The cost of rail fares has increased at double the speed of wages in the last six years, new research by the Trades Union Congress (TUC) suggests.
Since 2010, fares have risen by 25% while average weekly earnings have only grown by 12%, the analysis by TUC and the Action for Rail Campaign shows.
Rail fare increase are determined by July’s Retail Price Index measure of inflation, which rose to 1.9% from the previous month’s rate of 1.6% and sets the cap for how much regulated rail fares will increase in England, Scotland and Wales by 2017.
Around half of rail fares are currently regulated, and although the cost of regulated fares went up by 1% in England, Scotland and Wales at the beginning of this year, the government have previously stated that regulated fares will rise by no more than RPI for the rest of this parliament.
TUC general secretary, Frances O’Grady, said: “Rail passengers are paying more and getting even less. Fares go up while trains remain overcrowded, stations are unstaffed, and rail companies cut the guards who ensure journeys run smoothly and safely.
“Enough is enough. It’s time for rail services to be publicly owned, saving money for passengers and taxpayers alike. Instead of increasing fares and cutting staff, we should be building an accessible, reliable train service that Britain can be proud of.”
The research also found that as fares for passengers rise, dividends paid to shareholders of private train companies have risen by 21% in the last year to £222 million.
A number of protests will be held outside various stations across the UK by irritated commuters along with rail unions and campaigners who are calling for public ownership of the railways.
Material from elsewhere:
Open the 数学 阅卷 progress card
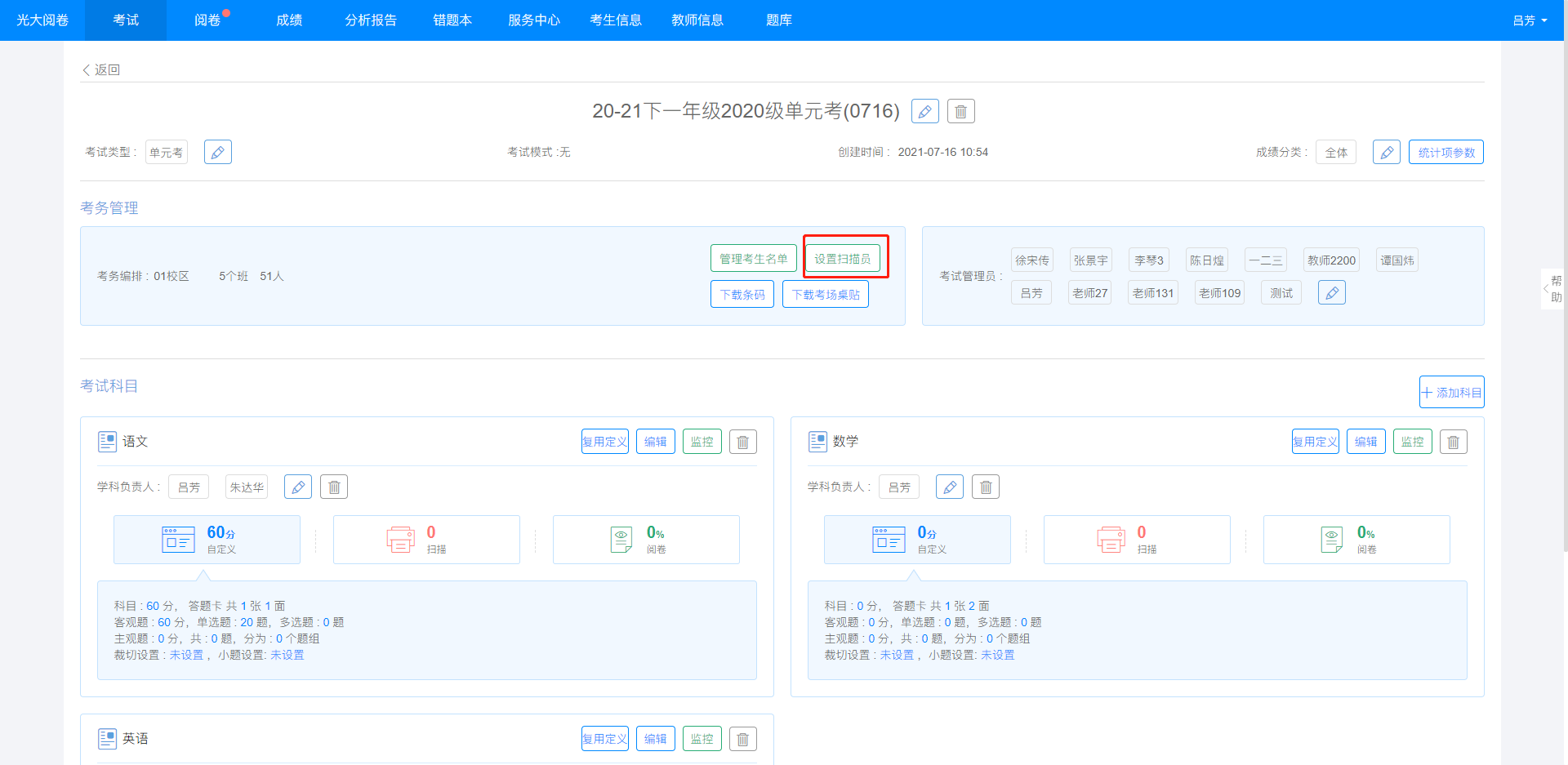The height and width of the screenshot is (765, 1568). (x=1356, y=540)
Manuel Cortes, TSSA general secretary said: "Fares on the most popular routes have jumped by more than 245% since rail was privatised 20 years ago. Running a publicly owned railway would end this annual mugging of passengers and give us a network run in the interests of passengers and staff."
Unite national officer Tony Murphy says the public ownership of the railways would benefit all “rather than the publicly-subsidised shareholders of rail companies.”